120.シドのぬいぐるみは大事
「カイ、目が覚めたのね。気分はどう? どこか痛かったり苦しかったりしない?」
寝ていた僕を抱き起こすアスティの声に、大丈夫と返した。どこも痛くないよ。お爺ちゃん先生も、調べてくれた。
「あのね。僕とシドはたくさん約束をしたの。だから、シドは僕の中で眠るって」
温めて離さないと決めた。シドの分も長く生きて、アスティと幸せになるの。説明する僕の黒髪に頬を擦り寄せたアスティが「素敵ね」と笑ってくれた。
「おいおい、中で話がついたのか? それで譲渡が早かったんだな」
ラーシュが呆れたと肩をすくめる。普通はもっと長くかかるはずの術が、すぐに終わったんだって。僕が目を閉じてから起きるまで、1日掛からなかった。今はもう夕方みたい。
「シドのぬいぐるみは?」
「これよ」
羊皮紙は白紙になっていた。綺麗なたくさんの魔法陣の模様は消えて、柔らかなクリーム色の紙だけ。それをもう一度巻いて黒猫の中にしまう。
「どうするの?」
「持って歩くんだよ。そうしたら、シドがいるみたいでしょ?」
ラーシュが頷くので、アスティも許してくれた。赤いリボンが可愛い黒猫は、とても可愛い。シドが入ってなくても、連れて歩きたいの。大人はぬいぐるみを抱いてないから、きっと僕も大人になるまでだよ。
「ちょうどいい。これを抱いていれば、奪われるだけで済む」
「なるほど。囮か」
二人が大人の話をしている間、僕は黒猫のリボンを直した。少し曲がってるんだもん。引っ張って直したところで、アスティが腕を伸ばす。
「おいで、カイ。帰ろう」
「うん!」
まだお部屋は色を塗っただけで、住むのは無理だった。扉も付いてないし、窓もガラスがないんだよ。結界は張ったと聞いたけど、全部工事が終わるまでアベルのお家に帰るんだ。
「ヒスイは?」
「もう帰ったわ。今夜はボリスも泊まるわよ」
「わーい!」
ボリスは毎日お家まで飛んで帰ってたんだけど、今日は疲れたんだって。一緒にご飯を食べると聞いて嬉しくなった。
「僕、ボリスとお風呂に入る」
「どうして? 私と一緒に入りましょう」
「えっとね、ヒスイがボリスと大きいお風呂に入るんだよ。僕も行きたい」
「わかったわ。お風呂は譲るけど、眠るのは私と一緒ね」
「もちろん一緒だよ」
アスティの許可をもらったので、ヒスイの部屋に飛び込んだ。ボリスがお迎えに来るまで、折り紙をして遊ぶ。これはラーシュのお友達のイェルドが教えてくれたの。

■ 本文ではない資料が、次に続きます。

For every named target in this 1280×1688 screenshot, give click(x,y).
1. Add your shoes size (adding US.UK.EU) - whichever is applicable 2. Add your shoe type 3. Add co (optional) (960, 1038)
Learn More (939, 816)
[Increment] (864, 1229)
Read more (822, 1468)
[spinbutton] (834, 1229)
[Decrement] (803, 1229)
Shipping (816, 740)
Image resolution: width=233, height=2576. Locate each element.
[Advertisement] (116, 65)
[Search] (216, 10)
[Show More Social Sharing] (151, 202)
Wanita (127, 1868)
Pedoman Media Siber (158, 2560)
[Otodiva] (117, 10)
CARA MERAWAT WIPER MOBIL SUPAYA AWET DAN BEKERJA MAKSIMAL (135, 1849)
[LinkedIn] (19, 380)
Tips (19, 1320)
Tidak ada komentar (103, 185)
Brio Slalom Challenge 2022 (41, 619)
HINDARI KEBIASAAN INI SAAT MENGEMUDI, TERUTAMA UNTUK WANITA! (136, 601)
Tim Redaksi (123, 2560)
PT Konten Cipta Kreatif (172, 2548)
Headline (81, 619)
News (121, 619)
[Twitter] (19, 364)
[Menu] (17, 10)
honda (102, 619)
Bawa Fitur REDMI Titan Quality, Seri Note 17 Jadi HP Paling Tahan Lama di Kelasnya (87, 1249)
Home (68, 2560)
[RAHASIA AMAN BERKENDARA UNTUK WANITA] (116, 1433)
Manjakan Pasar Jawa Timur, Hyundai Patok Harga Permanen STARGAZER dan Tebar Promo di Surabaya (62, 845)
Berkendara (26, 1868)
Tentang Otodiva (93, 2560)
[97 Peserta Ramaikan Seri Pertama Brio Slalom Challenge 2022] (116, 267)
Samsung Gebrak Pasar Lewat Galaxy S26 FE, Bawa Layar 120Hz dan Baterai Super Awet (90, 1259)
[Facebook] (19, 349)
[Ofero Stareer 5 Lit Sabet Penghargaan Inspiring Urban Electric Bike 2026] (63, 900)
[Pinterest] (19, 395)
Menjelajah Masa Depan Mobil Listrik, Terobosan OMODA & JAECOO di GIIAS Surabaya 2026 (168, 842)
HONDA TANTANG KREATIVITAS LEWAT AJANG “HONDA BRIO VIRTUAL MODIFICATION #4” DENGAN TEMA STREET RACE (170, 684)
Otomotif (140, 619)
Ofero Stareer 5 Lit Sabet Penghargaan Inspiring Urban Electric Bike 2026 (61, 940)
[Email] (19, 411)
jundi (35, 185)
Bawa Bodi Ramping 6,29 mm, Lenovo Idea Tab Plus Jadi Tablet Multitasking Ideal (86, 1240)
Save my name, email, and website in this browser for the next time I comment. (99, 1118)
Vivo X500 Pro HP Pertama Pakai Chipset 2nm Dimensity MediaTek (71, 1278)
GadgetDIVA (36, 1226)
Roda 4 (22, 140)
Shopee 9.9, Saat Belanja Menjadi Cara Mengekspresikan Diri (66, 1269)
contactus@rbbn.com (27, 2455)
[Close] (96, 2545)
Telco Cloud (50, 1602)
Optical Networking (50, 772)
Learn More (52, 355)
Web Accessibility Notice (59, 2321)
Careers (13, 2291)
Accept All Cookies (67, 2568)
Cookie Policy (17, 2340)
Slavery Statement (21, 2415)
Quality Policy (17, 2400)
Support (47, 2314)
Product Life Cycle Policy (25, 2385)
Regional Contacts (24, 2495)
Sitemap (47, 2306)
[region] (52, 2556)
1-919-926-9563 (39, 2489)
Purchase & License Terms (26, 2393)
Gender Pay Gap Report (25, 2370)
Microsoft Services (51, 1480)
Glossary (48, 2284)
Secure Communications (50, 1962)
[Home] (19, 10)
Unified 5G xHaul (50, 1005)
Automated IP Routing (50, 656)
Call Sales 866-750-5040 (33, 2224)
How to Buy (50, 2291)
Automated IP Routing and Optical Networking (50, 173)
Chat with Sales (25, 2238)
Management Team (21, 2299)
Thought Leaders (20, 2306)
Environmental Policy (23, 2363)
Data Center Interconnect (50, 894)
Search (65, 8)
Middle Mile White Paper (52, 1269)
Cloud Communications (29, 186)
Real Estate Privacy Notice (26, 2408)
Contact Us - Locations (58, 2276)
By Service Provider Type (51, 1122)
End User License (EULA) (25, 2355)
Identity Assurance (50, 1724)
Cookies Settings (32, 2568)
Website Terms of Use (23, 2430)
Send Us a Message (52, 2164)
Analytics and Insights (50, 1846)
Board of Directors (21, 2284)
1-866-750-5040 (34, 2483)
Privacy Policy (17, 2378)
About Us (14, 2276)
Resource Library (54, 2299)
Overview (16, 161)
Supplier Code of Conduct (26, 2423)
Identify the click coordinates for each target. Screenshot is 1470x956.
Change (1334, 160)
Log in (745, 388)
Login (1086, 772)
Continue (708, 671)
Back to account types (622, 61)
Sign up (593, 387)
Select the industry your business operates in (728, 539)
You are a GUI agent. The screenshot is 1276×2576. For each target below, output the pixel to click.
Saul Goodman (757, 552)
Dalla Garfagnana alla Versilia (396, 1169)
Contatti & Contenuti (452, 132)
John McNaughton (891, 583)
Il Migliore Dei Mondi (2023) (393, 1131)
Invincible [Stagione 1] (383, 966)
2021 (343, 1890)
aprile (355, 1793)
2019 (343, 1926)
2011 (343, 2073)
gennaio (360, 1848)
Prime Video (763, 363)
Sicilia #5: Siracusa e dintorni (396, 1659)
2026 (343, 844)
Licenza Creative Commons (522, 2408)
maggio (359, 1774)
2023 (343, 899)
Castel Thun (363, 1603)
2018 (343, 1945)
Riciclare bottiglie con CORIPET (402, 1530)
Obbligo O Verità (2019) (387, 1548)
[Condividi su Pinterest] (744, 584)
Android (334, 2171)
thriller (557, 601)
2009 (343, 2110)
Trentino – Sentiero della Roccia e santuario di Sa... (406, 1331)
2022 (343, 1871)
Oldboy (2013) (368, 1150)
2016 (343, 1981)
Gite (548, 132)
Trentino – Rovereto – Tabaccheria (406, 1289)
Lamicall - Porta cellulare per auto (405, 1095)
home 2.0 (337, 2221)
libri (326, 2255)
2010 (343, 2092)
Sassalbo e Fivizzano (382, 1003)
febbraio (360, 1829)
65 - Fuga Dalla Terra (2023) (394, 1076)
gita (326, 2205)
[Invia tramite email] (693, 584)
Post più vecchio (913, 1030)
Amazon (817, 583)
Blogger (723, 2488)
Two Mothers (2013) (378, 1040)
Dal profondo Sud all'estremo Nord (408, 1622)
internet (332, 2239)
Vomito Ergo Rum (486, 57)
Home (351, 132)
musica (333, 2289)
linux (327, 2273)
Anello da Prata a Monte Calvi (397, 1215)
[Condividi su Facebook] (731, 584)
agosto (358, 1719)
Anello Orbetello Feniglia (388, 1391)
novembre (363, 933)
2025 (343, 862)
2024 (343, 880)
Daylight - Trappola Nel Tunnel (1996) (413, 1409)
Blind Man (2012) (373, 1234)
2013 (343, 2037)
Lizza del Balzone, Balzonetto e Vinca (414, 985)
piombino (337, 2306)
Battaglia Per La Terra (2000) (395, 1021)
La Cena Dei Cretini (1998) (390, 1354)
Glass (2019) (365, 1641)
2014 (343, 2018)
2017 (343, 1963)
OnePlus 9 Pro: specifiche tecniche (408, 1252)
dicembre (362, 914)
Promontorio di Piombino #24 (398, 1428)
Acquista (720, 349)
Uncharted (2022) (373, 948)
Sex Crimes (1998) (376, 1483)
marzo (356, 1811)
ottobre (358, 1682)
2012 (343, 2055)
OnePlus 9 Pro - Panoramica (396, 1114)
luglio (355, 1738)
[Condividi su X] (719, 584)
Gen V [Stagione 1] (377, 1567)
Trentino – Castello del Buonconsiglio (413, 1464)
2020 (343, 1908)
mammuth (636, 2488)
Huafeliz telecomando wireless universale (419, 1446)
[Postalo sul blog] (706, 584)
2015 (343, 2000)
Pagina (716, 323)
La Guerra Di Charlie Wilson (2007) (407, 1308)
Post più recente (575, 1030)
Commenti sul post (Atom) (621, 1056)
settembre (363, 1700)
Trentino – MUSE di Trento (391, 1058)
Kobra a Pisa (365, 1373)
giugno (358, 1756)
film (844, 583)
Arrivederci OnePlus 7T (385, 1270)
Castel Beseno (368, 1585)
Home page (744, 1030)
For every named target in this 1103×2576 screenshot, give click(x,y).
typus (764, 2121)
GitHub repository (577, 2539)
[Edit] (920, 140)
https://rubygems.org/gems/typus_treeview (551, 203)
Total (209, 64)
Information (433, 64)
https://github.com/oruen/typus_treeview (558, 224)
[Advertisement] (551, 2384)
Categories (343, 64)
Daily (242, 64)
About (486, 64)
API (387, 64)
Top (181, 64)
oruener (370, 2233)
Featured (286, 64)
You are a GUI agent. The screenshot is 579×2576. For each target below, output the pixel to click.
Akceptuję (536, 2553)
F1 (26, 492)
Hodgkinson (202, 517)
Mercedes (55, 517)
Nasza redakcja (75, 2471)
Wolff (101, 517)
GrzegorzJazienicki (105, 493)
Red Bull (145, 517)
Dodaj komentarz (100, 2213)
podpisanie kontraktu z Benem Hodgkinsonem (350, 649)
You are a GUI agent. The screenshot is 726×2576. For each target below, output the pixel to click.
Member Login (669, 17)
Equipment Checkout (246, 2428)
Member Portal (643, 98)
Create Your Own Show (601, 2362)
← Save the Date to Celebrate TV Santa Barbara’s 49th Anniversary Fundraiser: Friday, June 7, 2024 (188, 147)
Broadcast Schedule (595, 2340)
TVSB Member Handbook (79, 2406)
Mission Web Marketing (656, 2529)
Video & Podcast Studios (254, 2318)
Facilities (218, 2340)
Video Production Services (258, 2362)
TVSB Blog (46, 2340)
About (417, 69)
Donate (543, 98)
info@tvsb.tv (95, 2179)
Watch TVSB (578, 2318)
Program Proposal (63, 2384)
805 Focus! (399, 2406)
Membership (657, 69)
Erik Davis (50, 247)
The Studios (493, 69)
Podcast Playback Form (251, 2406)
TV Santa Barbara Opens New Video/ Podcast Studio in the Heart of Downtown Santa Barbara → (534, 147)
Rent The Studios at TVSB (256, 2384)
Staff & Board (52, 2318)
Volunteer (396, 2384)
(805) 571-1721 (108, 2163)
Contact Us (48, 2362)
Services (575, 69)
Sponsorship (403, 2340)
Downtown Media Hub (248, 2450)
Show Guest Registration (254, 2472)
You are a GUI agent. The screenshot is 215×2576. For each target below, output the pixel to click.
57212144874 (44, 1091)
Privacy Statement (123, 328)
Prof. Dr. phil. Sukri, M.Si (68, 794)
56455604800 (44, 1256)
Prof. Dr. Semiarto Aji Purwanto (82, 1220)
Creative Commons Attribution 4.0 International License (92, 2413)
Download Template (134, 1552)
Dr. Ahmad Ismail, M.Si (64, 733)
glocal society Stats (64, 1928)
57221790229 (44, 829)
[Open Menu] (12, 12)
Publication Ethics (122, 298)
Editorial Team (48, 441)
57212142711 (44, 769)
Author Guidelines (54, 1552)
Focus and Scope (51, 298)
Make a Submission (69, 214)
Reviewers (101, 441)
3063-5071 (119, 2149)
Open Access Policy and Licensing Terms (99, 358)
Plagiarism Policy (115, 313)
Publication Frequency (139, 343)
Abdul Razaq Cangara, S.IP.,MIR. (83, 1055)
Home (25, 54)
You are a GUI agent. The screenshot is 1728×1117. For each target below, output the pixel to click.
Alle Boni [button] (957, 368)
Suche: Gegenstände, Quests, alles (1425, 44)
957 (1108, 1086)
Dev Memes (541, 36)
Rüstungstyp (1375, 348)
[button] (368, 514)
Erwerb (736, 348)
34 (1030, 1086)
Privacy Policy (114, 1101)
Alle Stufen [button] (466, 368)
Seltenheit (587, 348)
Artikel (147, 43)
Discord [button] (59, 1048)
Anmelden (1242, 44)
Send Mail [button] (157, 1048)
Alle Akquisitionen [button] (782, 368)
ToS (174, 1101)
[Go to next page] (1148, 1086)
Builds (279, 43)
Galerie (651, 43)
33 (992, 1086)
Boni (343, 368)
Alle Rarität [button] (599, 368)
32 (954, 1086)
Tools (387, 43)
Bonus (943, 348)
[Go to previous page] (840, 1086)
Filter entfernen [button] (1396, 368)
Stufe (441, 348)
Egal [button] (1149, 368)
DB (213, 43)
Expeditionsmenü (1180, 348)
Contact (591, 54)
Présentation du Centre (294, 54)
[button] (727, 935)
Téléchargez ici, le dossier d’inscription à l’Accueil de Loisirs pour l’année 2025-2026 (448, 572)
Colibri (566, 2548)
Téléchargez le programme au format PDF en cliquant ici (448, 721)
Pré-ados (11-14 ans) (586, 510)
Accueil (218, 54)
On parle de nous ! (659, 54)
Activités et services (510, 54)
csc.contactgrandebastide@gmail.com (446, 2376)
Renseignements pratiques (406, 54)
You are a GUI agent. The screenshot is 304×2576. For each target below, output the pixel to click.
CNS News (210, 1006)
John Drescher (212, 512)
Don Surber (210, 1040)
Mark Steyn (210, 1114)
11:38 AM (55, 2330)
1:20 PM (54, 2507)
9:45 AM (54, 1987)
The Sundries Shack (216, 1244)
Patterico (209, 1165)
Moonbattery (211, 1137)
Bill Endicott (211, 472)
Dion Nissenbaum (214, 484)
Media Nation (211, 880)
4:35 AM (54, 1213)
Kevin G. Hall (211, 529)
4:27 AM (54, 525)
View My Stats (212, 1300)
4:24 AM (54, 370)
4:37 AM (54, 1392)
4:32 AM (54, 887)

四角い紙を折っていくと、鳥さんが出来るんだ。羽を広げてお腹の部分を膨らました。その隣で別の紙を折る。
「何を作ってるの?」
「ドラゴンが作れないかと思いまして」
「うわぁ! 作れたら僕にも教えてね」
「はい」
ドラゴンを作り終わる前に、ボリスが迎えにきた。
「風呂に入るぞ」
「「はい」」
師匠であるボリスの右に僕、左にヒスイが手を繋ぎ、一緒にお風呂に向かった。お部屋にあるお風呂以外に、大きなお風呂があるんだよ。到着した部屋で服を脱いだら、3人で並んで入った。
「来たのか?」
「ラーシュだ」
「あっちにアベルもいるぞ、ほら」
ボリスに促されて、大きなお風呂に目を見開く。泳げるくらい広いお風呂には、ラーシュやアベルが既に浸かっていた。手招きされて、近くまで行ってゆっくり入る。
「ヒスイもおいでよ」
タオルを巻いて恥ずかしそうに隠れるヒスイを呼んで、並んでお湯に浸る。お月様が浮かんだ空を見ながら、心の中で話しかけた。
シド、綺麗だよ。そうだなって、返事が聞こえる気がした。